In their most recent work, Nurse and colleagues have begun to dissect how the wide dynamic range of CDK activity across the cell cycle is achieved. Basu et al (2020) showed that a significant contribution to CDK’s in vivo activity is made by the kinase and its substrates being in the same place in the cell. Removal of the hydrophobic patch — the substrate docking region on CDK’s partner cyclin Cdc13 — resulted in a CDK which worked normally during S phase, but was unable to localise at later times to the spindle pole body (the fission yeast centromere equivalent), where a subset of CDK’s most refractory substrates are concentrated. CDK’s presence at the spindle pole body is essential for the cells to enter mitosis, and mutant CDK lacking the hydrophobic patch was unable to phosphorylate approximately half of all its mitotic substrates. Therefore, spatial organisation is a major factor in the increase in dynamic range of mitotic CDK: there is more kinase, but for it to work properly it has to be in the right place.

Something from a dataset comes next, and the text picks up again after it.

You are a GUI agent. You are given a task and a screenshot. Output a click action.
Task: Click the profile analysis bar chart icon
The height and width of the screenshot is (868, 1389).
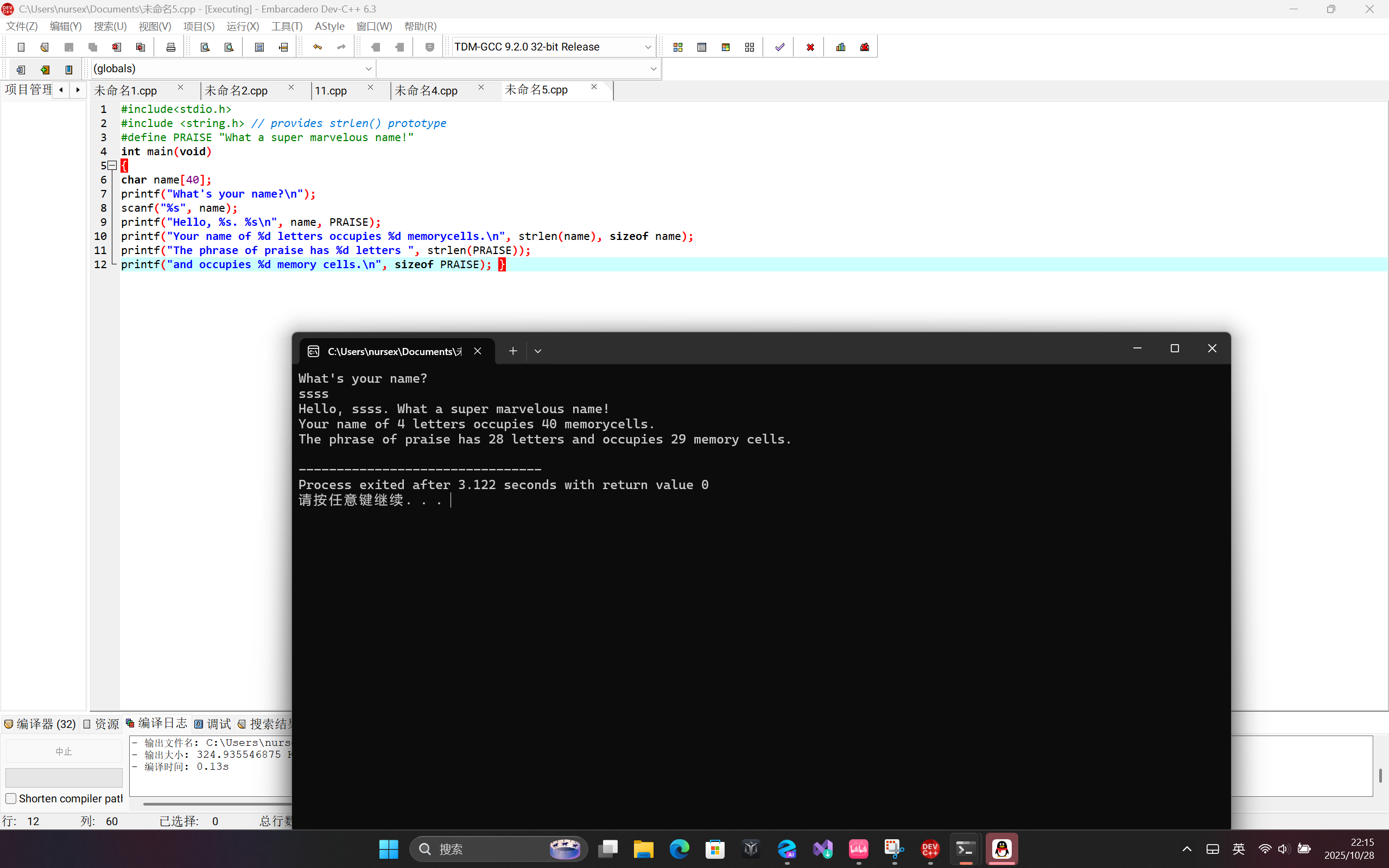tap(841, 47)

Given the high level of conservation of the cell cycle machinery, these new insights into cell cycle control are likely to have direct relevance in higher eukaryotes, providing a different view of how the cell cycle works. They also demonstrate that the increased complexity found in multicellular organisms, where there are multiple cyclin-dependent kinases and many more cyclins, is not important to the basic functioning of the cell cycle. Rather, the system in higher eukaryotes has likely evolved to meet the developmental and environmental challenges encountered by growing cells during the building and maintenance of an organism.